OpenAI prepares ChatGPT for the election misinformation wave
AI-generated election misinformation could shape public opinion and influence the lives of millions of people. To address those risks, OpenAI outlined a series of safeguards ahead of the 2026 election cycle.

The company said its efforts will focus on helping users access voting information, supporting cybersecurity defenders, and improving transparency around AI-generated content.
“People already use ChatGPT to ask practical questions in their preferred languages about civic events: how to register, where to vote, what deadlines apply, what’s happening with a developing news event, or where to find official election results,” OpenAI said.
Beginning this fall in the United States and Brazil, ChatGPT will provide live election results from The Associated Press as vote counts are reported on election night.
In the United States, OpenAI will partner with Democracy Works to provide voting and registration information, including polling locations and other election logistics, when users ask election-related questions.
“Globally, we will continue to refine the way web search surfaces helpful information with source links,” the company added.
Researchers recently found that generative AI systems can produce election misinformation when prompted in specific ways, raising concerns about how AI could influence public opinion and spread deceptive political content.
OpenAI also warned that people are increasingly using AI tools to create content shared on social media, messaging apps, and websites, adding to concerns about misleading deepfakes and manipulated media.
“To help combat misleading ‘deepfakes’, we are investing in a multi-layered provenance approach that will equip people to verify whether content they’re seeing has been created or modified with AI,” the company stated.
Last week, OpenAI introduced a partnership to bring SynthID digital watermarks to images generated through ChatGPT, Codex, and the OpenAI API. The watermark is designed to remain detectable even after screenshots or image modifications.
OpenAI also stated that it will continue restricting the use of its tools for political impersonation, voter suppression, and deceptive campaign activity.

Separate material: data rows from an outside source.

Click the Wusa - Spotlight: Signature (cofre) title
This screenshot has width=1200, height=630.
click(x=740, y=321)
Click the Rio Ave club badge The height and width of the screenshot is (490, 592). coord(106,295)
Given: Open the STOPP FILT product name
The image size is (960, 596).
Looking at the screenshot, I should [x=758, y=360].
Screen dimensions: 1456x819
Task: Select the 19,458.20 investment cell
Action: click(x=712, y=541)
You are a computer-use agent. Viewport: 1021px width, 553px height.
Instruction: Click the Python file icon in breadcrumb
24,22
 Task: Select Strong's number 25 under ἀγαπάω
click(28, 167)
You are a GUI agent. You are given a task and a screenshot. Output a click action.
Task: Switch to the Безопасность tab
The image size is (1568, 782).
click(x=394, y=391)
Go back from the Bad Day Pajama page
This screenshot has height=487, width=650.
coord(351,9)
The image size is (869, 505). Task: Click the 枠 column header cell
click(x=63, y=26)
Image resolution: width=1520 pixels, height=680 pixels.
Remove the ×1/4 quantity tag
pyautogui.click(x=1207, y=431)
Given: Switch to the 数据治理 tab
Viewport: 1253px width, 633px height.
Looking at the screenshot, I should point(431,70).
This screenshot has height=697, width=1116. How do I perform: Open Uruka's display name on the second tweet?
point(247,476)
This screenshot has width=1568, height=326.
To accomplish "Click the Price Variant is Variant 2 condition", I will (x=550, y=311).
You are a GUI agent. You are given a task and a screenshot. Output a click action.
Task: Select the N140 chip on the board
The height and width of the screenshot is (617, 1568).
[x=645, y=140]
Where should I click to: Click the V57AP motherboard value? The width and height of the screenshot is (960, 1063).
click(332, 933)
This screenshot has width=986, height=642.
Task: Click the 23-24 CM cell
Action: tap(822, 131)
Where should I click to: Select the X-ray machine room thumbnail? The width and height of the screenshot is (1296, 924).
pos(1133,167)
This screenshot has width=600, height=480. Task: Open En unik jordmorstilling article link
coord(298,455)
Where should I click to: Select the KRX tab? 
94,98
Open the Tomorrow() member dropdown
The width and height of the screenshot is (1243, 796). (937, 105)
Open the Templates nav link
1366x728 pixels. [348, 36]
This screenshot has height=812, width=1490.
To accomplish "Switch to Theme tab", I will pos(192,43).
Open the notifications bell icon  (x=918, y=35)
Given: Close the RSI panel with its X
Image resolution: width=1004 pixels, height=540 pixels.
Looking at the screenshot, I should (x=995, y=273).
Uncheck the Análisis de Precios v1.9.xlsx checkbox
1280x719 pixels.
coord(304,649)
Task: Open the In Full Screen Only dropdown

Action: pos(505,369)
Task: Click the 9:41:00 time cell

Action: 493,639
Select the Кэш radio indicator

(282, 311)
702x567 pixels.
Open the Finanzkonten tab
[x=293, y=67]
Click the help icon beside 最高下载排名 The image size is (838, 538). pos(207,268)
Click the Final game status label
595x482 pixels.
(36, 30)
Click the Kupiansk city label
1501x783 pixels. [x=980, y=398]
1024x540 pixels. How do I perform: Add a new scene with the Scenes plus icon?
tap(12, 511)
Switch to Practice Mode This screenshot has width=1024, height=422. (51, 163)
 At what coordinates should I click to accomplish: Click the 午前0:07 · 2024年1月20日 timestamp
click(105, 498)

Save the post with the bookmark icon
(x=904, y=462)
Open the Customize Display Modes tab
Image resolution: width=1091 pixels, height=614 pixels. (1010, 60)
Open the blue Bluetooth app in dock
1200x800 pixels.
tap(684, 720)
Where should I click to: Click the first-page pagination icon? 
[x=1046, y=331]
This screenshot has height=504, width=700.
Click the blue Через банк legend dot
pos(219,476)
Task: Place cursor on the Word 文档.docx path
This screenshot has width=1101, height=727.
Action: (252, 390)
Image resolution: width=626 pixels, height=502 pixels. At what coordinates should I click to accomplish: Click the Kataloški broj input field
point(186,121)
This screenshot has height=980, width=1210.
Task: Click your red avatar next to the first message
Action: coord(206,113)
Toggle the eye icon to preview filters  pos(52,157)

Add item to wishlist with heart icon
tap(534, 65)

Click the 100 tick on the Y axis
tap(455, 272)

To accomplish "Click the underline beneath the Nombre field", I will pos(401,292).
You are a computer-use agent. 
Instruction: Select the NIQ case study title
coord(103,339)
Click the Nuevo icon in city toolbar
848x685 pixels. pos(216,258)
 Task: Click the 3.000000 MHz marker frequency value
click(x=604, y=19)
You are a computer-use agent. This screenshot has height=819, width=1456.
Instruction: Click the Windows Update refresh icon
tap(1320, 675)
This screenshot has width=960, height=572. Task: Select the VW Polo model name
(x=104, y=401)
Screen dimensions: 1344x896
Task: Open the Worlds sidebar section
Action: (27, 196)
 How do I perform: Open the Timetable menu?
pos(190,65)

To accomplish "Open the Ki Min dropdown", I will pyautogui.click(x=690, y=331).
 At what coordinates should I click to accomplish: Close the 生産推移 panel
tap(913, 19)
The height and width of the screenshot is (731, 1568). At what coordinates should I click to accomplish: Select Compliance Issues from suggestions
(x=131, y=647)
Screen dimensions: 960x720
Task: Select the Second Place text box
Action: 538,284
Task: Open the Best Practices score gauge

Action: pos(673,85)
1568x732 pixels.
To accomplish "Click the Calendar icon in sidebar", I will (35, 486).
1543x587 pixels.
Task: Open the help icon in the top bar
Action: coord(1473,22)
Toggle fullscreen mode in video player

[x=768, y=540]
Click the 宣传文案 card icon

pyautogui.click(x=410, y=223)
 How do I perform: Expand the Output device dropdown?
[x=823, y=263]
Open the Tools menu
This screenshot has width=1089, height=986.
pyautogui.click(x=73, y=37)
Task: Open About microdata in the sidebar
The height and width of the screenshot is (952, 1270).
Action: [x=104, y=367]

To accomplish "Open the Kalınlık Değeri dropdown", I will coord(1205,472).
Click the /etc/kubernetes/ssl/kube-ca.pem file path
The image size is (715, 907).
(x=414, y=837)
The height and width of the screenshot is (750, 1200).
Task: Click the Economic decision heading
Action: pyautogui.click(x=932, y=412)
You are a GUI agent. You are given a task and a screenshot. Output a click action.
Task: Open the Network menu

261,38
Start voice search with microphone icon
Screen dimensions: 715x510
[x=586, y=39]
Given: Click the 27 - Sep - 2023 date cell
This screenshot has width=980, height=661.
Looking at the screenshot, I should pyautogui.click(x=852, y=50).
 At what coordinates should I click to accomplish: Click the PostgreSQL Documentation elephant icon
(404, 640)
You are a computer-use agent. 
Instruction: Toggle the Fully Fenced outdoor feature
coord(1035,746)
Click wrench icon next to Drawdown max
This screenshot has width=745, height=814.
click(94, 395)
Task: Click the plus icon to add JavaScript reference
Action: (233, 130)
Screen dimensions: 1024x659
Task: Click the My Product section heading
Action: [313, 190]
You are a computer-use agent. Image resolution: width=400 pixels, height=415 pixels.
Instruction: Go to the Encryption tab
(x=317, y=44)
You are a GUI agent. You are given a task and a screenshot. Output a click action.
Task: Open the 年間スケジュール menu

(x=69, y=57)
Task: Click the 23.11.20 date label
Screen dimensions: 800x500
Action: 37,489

The company added that it is working on systems designed to improve transparency around AI-generated content and synthetic media.
Since the invasion of Ukraine, Russia has repeatedly been accused of trying to destabilize countries backing Kyiv through cyberattacks, disinformation campaigns, and other forms of pressure.
Last year, ahead of Germany’s election, Russian-linked bot networks circulated fake videos and fabricated media reports in what German authorities described as a coordinated interference campaign aimed at influencing public debate.
“We believe it’s important that people can use AI systems to learn about, explore, and discuss political issues while limiting misuse by bad actors,” OpenAI concluded.